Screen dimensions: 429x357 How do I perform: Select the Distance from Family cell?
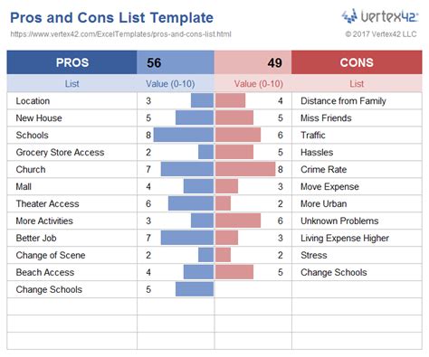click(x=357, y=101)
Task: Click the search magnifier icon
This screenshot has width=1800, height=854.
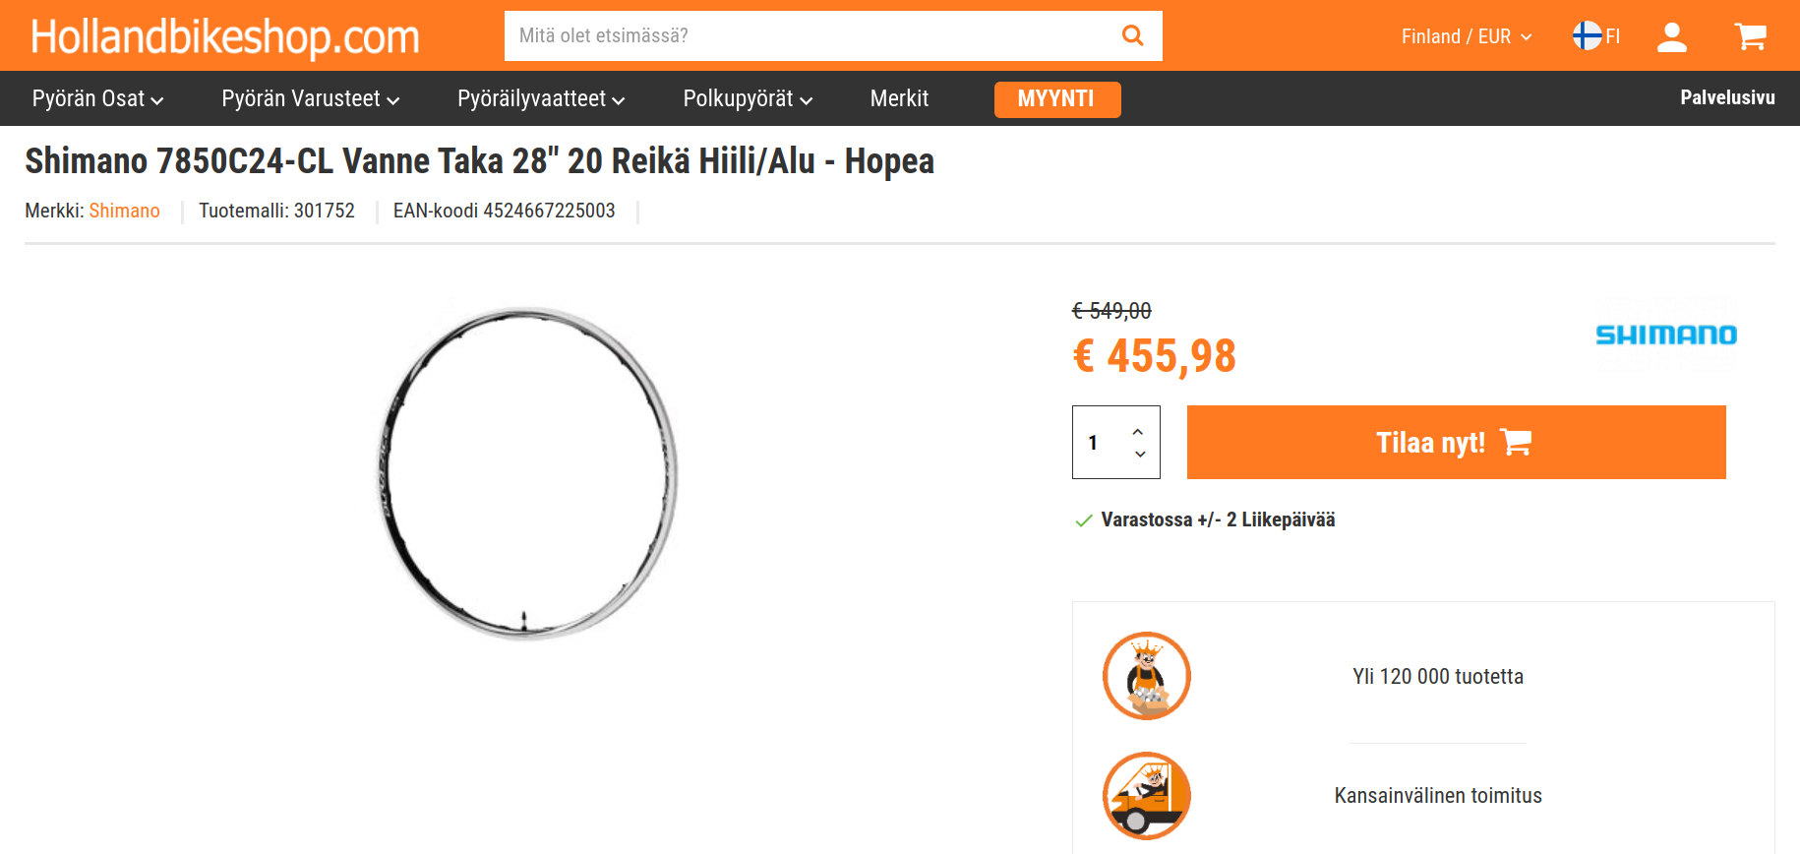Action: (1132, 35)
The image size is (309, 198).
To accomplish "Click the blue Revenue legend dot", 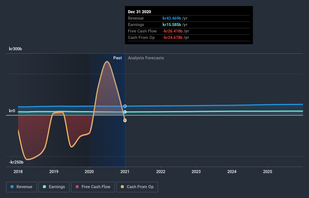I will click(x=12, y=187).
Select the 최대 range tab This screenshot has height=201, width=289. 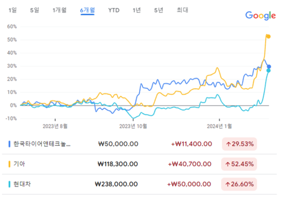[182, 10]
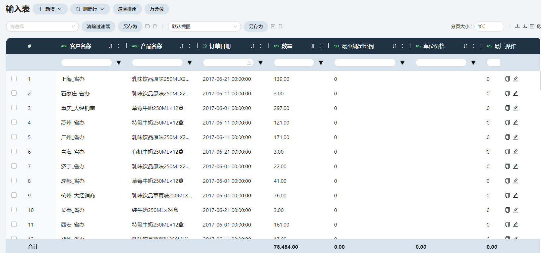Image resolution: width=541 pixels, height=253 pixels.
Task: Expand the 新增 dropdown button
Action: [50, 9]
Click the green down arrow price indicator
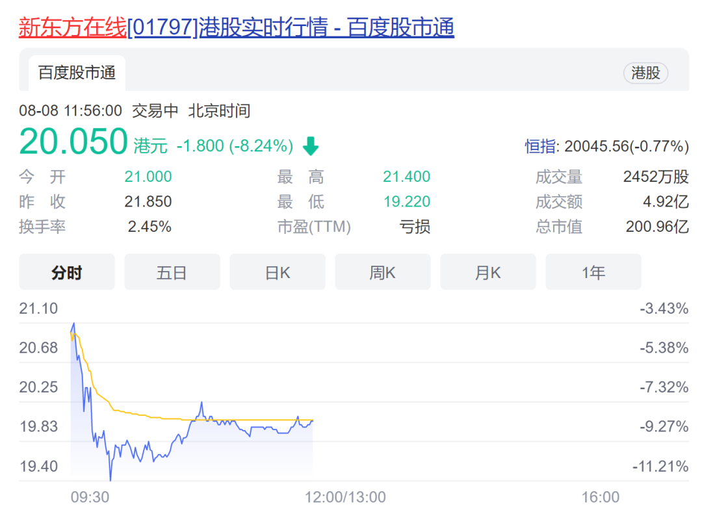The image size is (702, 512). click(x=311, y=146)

--------------------------------------------------

• Exercise objective:
What you should return is the exact text of every line from the top of the entries through the line with "The image size is (309, 198).", pictures removed.

• Task response:
Screen dimensions: 429x357 How do I perform: Select the Distance from Family cell?
click(x=357, y=101)
Task: Click the search magnifier icon
This screenshot has width=1800, height=854.
Action: (1132, 35)
The image size is (309, 198).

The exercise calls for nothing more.